What you need to do:
Nothing should differ between your answer and the records below.
******************************
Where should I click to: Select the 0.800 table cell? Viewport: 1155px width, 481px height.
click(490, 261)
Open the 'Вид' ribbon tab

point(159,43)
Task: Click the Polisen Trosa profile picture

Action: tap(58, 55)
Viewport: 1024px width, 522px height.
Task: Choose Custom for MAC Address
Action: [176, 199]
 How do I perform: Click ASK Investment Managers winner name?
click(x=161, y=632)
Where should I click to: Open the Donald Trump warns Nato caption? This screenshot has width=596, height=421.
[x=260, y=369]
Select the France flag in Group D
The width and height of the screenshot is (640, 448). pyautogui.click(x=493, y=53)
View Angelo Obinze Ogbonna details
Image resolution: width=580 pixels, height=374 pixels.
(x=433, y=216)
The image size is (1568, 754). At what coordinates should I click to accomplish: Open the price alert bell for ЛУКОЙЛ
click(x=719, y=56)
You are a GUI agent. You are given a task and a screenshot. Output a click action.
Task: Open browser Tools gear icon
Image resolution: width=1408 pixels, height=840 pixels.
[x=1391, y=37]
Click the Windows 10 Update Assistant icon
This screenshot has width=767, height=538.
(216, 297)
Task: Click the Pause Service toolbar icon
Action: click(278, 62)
******************************
Exercise result:
Where should I click to: Select the 0.800 table cell? Viewport: 1155px width, 481px height.
click(490, 261)
Open the 'Вид' ribbon tab

point(159,43)
Task: Click the Polisen Trosa profile picture

Action: tap(58, 55)
Viewport: 1024px width, 522px height.
Task: Choose Custom for MAC Address
Action: [176, 199]
 How do I perform: Click ASK Investment Managers winner name?
click(x=161, y=632)
Where should I click to: Open the Donald Trump warns Nato caption? This screenshot has width=596, height=421.
[x=260, y=369]
Select the France flag in Group D
The width and height of the screenshot is (640, 448). pyautogui.click(x=493, y=53)
View Angelo Obinze Ogbonna details
Image resolution: width=580 pixels, height=374 pixels.
(x=433, y=216)
The image size is (1568, 754). At what coordinates should I click to accomplish: Open the price alert bell for ЛУКОЙЛ
click(x=719, y=56)
You are a GUI agent. You are given a task and a screenshot. Output a click action.
Task: Open browser Tools gear icon
Image resolution: width=1408 pixels, height=840 pixels.
[x=1391, y=37]
Click the Windows 10 Update Assistant icon
This screenshot has width=767, height=538.
(216, 297)
Task: Click the Pause Service toolbar icon
Action: click(278, 62)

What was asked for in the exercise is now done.